Retour au papier ? (1ère partie)

     J'avais quinze ans quand ma future épouse m'a prêté un récit qui m'a bouleversé. Son titre ? Dieu parlera ce soir.
     Pourtant, son héros ne me ressemblait guère.
     Thierry est un jeune bourgeois de 17 ans, un fils ( aîné ) de famille dont le père possède les Soieries franco-belges. Il a deux frères et une sœur et pas mal de camarades dans l'établissement ( privé et catholique ) qu'il fréquente.
     Croyant, fasciné par la pureté, terrifié par le pêché, il cultive des idéaux élevés d'abnégation. Bien qu'il aime la jeune Renée ( qui partage ses sentiments ), il finira par comprendre que la foi l'emportera sur toute autre vocation...
     Pourtant, le narrateur avait au fond de nombreux points communs avec moi.
     D'abord il tient son journal intime — c'est d'ailleurs la forme adoptée par ce récit. Le français est sa matière préférée, il ne comprend rien aux maths et envisage de devenir écrivain. Il est troublé par sa foi ( qui, chez lui, progresse alors qu'elle s'éteignait chez moi ). Il est amoureux et se pose mille questions sur son avenir, sa personnalité — celles qui tourmentaient les jeunes de l'après-guerre.
     L'auteur de ce journal intime imaginaire ( peut-être en partie autobiographique, à y bien réfléchir !) est un prêtre pédagogue et jésuite : Jean-Marie de Buck. Internet livre sur lui peu de renseignements, sinon qu'il fut l'auteur de quelques autres livres épuisés depuis longtemps, presque tous publiés chez Desclée, De Brouwer, éditeur belge et chrétien.
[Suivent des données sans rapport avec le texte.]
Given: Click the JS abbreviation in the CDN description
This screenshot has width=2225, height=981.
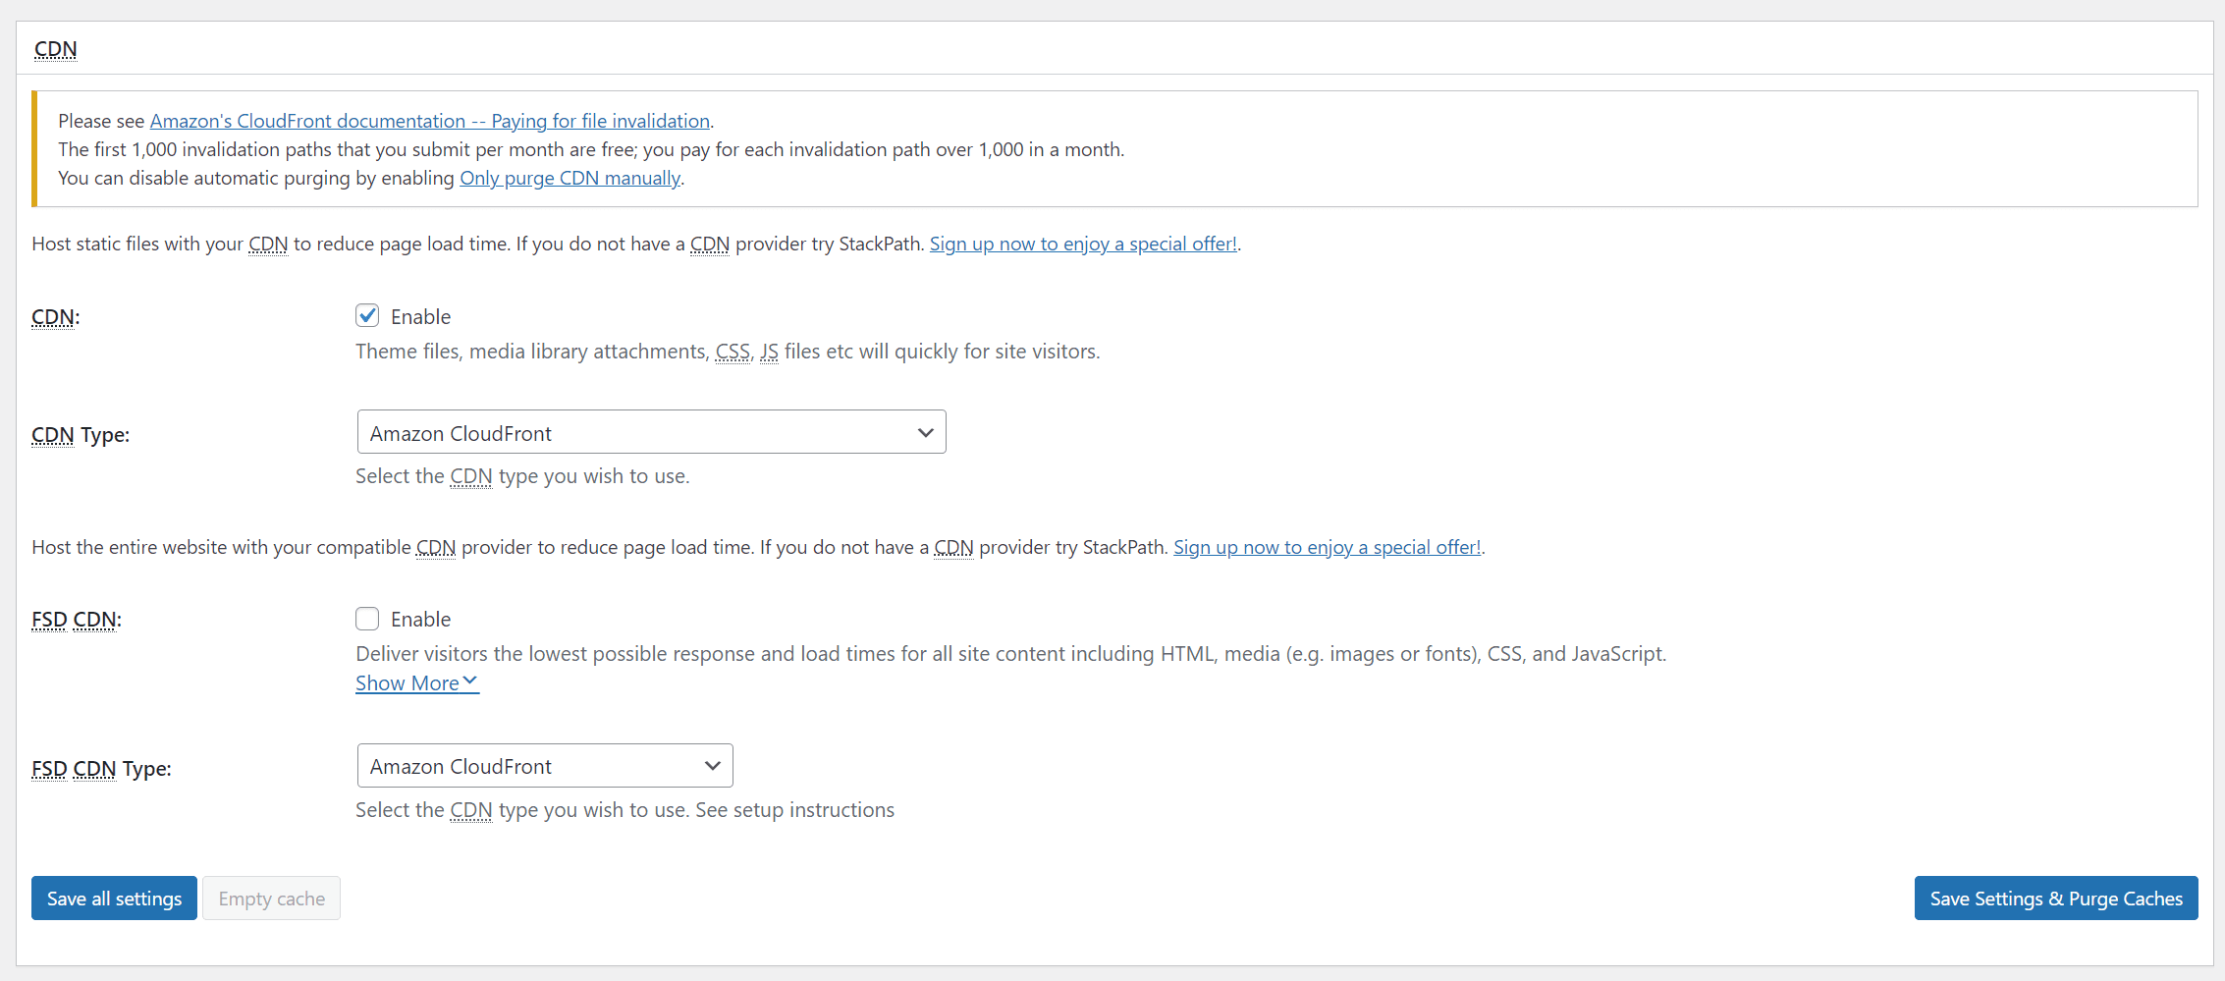Looking at the screenshot, I should click(x=769, y=352).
     J'ai été bouleversé ?
     Mais oui. Quand Béatrice Decroix m'a ( en 2005 ) demandé d'écrire un récit auto-biographique pour sa collection Confessions ( De La Martinière ), j'ai choisi spontanément pour titre : Ce soir-là, Dieu est mort, hommage indirect et discret ( en même temps que réponse provocatrice ) à l'ouvrage qui avait tant marqué mon adolescence.
     Dans un autre récit autobiographique L'Amour-Pirate ( Oskar ), j'évoque longuement cet ouvrage — mais de mémoire.
     Car je croyais l'avoir prêté ou égaré.
     Longtemps, je l'ai cherché dans la section ado de ma bibliothèque personnelle, puis dans la section adulte, mais à la lettre D ( De Buck ). Précisons que je possède environ 15 000 ouvrages, classés le plus souvent par ordre alphabétique d'auteur... mais dans des sections et pièces différentes, un seul local ne pouvant contenir toute ma bibliothèque. A ma grande surprise, je l'ai donc retrouvé il y a quelques jours — quelle émotion — mélangé à une douzaines de Buck ( Pearl ).
     Ainsi, j'avais enfin en main l'ouvrage qui m'avait tant marqué... voilà un bon demi-siècle ! ! !
     Me le procurer sur Price Minister, eBay ou en faisant une recherche sur le marché de l'occasion ? J'y ai songé.
     Il en circule ici ou là encore quelques exemplaires. Mais c'est MON livre ( enfin... celui de celle qui allait devenir ma femme ! ) que je voulais avoir en main, ouvrir, feuilleter — et relire, comme je l'ai fait dès que je l'ai retrouvé !
     Pourquoi ?
     Vous allez comprendre...

     D'abord, parce que c'est un monument historique !
     Oh, il ne paie pas de mine ! Il est d'un vieux gris indéfinissable, d'un jaune qui tire sur le vert. Sa couverture, molle, est usée et cornée ; son papier épais, jaune et bouffant. Les pages en ont été maladroitement séparées à l'aide d'un coupe-papier, car cet ouvrage fait partie de ceux qui étaient vendus sans avoir été massicotés, avec leurs cahiers de 32 pages pliés. La typographie ( ce sont de petits caractères, corps 6 ou 7 ) est parfois maladroite. Je ne parle pas des coquilles, nombreuses ( le correcteur a toujours laissé passer le verbe aller à l'impératif, vas ! — au lieu de va, bien sûr ) mais des caractères choisis par le typographe. Ainsi, on a page 107 un mot écrit avec un t manquant ( au ant au lieu de autant, le propriétaire du livre a d'ailleurs rétabli le t au crayon, avec soin). Et trois lignes plus loin, on trouve le verbe être écrit avec un t en gras ( est ). Je vous vois sourire... est-il possible d'être ému ou troublé par ce qui, après tout, relève de fautes, de négligences ?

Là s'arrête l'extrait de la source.